→ **Goal of the exercise**: Among the lines below, tally those that contain "will" and respond with the total only.

Record set START

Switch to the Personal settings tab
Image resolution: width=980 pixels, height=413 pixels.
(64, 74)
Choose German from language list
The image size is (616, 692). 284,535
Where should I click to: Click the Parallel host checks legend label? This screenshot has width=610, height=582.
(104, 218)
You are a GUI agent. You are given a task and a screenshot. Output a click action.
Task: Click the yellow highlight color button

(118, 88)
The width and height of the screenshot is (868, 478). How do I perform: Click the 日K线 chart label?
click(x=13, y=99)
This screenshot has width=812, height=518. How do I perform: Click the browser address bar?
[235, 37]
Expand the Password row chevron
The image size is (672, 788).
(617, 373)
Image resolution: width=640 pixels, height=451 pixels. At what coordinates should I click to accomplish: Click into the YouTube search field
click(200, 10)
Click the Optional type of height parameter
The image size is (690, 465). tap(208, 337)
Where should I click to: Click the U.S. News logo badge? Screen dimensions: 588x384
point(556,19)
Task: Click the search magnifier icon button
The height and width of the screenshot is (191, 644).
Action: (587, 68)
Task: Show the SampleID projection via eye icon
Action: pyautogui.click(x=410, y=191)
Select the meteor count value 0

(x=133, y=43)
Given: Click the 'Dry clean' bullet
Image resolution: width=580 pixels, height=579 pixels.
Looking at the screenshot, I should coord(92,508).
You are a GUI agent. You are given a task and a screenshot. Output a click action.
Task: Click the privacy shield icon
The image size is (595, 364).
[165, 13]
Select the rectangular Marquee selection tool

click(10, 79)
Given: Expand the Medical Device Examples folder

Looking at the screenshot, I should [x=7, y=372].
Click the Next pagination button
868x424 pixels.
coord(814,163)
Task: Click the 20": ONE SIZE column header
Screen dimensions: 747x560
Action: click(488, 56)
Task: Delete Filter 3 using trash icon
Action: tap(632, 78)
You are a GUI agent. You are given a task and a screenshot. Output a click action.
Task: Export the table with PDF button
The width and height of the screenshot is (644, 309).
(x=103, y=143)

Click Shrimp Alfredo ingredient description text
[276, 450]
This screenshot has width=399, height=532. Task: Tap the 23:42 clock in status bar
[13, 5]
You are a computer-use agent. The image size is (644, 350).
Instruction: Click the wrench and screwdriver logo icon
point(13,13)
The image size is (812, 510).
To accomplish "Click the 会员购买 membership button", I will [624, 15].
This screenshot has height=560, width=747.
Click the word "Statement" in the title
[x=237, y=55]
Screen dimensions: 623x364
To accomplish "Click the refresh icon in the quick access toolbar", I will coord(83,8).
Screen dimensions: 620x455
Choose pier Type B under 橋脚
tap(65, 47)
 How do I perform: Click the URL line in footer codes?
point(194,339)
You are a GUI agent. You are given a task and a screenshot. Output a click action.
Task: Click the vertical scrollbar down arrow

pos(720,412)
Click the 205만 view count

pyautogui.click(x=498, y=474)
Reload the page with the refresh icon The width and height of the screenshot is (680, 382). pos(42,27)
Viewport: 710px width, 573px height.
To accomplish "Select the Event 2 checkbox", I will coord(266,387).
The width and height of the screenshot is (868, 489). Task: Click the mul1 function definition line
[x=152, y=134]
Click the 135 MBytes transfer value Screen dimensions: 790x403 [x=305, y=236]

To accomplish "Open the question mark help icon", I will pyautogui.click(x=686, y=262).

Record set END

→ **Written answer**: 4